Assigned task:
Isolate every line in the records below with "resolution" in it.

Exercise material:
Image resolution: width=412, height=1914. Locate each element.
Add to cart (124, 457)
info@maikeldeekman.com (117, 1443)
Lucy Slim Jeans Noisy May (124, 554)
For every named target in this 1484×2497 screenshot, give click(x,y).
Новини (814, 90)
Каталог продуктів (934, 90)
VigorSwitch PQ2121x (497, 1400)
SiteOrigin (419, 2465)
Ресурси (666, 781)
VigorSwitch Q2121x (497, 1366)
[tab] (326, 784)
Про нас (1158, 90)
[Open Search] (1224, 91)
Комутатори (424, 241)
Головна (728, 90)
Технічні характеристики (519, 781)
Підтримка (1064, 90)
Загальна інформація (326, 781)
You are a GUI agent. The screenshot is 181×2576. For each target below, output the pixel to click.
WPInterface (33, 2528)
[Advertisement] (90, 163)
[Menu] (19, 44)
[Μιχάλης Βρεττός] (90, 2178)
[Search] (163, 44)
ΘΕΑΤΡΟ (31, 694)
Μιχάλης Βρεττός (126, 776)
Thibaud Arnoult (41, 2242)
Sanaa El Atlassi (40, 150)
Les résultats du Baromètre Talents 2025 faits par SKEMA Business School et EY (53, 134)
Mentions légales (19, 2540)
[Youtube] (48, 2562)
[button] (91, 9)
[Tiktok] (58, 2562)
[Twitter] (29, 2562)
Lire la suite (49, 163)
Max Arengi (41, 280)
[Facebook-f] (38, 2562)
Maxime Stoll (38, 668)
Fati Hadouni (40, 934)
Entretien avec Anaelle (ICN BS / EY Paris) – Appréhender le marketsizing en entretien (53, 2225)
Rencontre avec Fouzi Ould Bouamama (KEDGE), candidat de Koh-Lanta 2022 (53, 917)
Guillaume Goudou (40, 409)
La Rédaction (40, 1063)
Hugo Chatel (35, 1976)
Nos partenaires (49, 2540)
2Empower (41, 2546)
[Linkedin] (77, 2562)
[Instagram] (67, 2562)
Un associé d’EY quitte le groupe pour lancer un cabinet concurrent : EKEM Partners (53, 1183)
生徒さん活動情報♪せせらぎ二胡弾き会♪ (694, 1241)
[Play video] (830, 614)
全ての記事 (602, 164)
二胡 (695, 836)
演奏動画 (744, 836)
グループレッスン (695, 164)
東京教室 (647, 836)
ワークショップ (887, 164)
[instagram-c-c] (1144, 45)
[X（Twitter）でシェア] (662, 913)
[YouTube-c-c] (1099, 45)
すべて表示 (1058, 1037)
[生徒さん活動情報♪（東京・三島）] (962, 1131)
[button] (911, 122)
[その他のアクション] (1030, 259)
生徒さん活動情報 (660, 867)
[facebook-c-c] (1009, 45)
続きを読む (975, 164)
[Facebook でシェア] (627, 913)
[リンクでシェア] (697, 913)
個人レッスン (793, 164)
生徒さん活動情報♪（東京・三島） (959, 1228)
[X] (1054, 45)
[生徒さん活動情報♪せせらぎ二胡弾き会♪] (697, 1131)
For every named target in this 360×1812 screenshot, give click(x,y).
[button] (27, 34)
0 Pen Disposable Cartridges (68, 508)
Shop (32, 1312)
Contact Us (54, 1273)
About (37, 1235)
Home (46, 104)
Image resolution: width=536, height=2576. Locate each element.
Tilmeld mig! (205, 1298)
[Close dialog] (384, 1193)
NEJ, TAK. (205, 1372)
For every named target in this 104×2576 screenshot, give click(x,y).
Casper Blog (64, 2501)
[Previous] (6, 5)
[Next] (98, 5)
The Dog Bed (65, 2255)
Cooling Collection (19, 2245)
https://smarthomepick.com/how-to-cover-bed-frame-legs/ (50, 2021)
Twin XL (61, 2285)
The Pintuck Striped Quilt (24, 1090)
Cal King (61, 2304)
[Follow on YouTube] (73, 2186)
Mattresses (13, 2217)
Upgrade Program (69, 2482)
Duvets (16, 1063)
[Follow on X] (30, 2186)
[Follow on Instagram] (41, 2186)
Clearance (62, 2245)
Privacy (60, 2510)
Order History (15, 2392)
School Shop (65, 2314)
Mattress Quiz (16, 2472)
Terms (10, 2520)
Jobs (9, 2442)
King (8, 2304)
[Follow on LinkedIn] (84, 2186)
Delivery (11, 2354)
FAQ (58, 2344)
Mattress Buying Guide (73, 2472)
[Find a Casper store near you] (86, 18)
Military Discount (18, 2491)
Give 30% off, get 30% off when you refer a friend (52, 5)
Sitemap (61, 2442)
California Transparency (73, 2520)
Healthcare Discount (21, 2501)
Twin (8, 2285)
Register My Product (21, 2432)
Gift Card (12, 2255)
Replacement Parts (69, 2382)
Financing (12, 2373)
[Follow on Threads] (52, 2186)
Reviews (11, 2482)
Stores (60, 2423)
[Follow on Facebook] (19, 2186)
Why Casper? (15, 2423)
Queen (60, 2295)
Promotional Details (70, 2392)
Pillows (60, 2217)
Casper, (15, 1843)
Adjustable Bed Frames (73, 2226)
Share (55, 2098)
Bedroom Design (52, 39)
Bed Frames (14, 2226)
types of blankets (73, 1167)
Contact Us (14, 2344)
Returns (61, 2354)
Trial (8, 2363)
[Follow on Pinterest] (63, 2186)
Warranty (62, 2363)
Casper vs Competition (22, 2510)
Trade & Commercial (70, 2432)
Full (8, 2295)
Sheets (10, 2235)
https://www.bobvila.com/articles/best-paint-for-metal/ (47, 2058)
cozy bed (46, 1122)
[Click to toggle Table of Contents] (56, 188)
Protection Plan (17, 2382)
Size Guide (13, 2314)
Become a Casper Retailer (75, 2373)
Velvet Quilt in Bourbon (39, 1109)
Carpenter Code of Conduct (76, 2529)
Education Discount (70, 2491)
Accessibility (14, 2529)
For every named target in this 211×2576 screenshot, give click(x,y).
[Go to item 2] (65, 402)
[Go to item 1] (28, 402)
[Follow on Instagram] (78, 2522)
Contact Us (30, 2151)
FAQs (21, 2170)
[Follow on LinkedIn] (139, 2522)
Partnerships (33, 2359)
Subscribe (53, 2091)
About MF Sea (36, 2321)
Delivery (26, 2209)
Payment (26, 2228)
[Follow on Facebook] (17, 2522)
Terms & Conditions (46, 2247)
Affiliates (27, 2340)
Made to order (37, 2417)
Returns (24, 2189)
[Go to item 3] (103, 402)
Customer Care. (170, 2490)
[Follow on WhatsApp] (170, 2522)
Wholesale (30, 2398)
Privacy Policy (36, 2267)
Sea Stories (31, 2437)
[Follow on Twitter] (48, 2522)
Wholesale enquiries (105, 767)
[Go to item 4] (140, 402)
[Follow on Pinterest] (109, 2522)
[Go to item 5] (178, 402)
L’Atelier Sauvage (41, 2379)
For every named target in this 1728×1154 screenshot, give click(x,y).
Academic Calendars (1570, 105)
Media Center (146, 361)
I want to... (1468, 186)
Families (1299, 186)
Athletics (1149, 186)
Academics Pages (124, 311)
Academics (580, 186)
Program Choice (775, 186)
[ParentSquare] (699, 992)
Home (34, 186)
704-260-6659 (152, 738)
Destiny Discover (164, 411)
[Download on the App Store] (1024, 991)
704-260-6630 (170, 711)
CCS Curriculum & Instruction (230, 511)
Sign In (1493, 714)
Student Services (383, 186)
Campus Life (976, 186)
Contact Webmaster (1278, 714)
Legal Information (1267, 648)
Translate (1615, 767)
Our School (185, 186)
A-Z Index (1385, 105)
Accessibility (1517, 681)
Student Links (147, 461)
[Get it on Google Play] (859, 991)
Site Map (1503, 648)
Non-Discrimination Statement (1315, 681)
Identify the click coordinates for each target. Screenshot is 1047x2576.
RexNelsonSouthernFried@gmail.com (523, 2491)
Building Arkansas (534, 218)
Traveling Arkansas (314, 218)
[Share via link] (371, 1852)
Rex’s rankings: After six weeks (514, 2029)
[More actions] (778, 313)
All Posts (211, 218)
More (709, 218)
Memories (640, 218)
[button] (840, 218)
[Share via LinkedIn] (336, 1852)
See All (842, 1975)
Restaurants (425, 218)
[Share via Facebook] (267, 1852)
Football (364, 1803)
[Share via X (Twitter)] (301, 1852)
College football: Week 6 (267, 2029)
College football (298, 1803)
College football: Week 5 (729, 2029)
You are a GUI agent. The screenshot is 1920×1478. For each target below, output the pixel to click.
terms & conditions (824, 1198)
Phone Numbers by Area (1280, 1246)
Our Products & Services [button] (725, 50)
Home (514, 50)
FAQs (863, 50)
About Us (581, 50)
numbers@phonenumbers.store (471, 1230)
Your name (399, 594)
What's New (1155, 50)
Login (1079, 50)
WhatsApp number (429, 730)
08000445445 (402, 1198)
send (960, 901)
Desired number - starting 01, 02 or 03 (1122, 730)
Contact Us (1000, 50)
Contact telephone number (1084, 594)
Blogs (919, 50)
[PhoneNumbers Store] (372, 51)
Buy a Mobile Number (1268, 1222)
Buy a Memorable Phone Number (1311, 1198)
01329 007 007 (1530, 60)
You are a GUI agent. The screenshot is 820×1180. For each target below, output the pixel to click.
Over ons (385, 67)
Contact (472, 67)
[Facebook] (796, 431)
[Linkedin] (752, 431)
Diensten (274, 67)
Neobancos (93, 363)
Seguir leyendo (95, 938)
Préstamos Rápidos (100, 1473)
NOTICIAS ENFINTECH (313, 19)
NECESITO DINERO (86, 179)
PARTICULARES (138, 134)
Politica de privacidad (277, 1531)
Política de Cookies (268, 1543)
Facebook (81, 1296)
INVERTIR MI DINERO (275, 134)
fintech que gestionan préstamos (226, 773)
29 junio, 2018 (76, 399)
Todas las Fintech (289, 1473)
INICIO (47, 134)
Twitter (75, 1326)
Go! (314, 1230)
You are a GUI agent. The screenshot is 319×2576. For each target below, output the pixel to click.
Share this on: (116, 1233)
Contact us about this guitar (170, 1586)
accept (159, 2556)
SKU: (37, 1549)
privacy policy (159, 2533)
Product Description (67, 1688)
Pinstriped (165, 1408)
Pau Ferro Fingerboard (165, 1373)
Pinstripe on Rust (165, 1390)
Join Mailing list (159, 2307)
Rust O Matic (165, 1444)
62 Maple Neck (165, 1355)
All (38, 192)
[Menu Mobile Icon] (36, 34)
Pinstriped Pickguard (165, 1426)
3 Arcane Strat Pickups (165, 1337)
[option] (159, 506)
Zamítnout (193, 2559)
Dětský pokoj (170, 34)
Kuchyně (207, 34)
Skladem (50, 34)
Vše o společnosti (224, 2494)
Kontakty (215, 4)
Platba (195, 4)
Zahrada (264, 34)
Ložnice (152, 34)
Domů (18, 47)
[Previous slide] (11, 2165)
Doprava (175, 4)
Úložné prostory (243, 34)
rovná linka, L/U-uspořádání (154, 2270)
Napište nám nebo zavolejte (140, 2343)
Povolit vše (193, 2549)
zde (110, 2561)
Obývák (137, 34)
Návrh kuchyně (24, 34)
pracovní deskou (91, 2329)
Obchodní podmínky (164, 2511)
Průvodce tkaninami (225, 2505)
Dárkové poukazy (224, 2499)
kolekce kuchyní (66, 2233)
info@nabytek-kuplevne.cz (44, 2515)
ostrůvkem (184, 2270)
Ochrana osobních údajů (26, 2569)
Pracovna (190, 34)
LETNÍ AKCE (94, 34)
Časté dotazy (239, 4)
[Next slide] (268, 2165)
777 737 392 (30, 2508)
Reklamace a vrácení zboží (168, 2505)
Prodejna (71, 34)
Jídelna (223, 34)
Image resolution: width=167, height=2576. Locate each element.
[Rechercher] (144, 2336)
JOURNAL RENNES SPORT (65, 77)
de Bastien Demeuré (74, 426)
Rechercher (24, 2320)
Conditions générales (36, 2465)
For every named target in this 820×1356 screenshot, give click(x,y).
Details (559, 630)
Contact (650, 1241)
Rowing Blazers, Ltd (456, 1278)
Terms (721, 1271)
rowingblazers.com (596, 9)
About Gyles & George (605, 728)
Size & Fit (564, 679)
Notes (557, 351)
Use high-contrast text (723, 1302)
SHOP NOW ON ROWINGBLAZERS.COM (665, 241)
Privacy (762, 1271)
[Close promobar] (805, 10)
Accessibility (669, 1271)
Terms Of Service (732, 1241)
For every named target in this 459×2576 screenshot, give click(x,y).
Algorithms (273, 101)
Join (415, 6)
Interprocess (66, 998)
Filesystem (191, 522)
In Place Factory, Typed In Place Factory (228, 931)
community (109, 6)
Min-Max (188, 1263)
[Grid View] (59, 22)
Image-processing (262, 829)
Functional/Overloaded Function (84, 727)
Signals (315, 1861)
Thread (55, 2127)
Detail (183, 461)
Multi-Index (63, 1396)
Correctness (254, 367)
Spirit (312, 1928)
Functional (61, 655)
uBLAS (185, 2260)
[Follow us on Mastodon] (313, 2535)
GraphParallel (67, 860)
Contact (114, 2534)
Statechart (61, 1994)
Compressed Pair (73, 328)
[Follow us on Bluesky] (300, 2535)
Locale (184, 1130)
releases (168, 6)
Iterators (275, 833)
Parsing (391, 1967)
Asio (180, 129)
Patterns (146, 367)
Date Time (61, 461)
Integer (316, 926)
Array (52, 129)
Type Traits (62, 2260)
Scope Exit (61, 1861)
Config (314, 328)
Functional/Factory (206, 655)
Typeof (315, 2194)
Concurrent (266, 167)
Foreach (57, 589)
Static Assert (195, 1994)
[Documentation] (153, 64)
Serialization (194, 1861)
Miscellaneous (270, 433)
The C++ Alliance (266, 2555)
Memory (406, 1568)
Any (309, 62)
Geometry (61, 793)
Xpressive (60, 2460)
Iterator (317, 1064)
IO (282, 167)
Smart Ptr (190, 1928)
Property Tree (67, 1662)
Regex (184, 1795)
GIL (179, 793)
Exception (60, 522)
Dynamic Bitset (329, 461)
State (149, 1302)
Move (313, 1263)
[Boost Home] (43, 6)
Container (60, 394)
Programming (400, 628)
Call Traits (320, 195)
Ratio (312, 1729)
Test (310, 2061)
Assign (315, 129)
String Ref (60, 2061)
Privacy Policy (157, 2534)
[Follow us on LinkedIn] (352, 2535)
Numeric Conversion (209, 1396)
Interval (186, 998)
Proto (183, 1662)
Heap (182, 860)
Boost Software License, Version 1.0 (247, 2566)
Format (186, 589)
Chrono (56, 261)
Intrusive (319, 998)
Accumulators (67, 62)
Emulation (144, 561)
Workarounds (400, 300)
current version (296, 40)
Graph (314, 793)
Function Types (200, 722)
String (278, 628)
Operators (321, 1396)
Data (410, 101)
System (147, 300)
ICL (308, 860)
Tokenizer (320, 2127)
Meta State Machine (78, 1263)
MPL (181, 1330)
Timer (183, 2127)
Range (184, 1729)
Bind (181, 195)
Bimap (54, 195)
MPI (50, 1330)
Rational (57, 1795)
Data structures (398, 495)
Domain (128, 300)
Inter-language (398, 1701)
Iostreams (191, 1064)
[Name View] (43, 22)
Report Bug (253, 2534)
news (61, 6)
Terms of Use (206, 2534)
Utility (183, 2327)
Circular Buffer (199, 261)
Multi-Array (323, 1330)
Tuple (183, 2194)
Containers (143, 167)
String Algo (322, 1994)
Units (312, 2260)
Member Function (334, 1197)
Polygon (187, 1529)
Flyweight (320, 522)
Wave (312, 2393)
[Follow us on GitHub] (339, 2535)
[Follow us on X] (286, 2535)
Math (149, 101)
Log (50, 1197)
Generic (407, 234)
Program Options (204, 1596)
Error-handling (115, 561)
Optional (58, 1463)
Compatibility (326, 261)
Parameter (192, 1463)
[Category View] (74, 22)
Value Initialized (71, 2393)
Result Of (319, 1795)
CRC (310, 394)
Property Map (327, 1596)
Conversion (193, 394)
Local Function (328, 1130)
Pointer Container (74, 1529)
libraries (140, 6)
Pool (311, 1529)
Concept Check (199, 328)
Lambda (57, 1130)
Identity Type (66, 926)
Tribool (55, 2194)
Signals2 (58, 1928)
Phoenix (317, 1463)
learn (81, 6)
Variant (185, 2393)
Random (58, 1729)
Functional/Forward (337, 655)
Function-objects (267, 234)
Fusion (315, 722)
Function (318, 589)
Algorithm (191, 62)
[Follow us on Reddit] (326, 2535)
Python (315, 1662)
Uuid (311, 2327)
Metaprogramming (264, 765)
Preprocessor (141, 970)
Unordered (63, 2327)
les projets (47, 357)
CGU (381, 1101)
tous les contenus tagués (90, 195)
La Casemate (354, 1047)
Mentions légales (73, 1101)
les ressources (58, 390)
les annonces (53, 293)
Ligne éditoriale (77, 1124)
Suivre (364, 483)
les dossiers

Response for this exercise:
Image resolution: width=412, height=1914. Locate each element.
Image resolution: width=536, height=2576. Locate each element.
Image resolution: width=167, height=2576. Locate each element.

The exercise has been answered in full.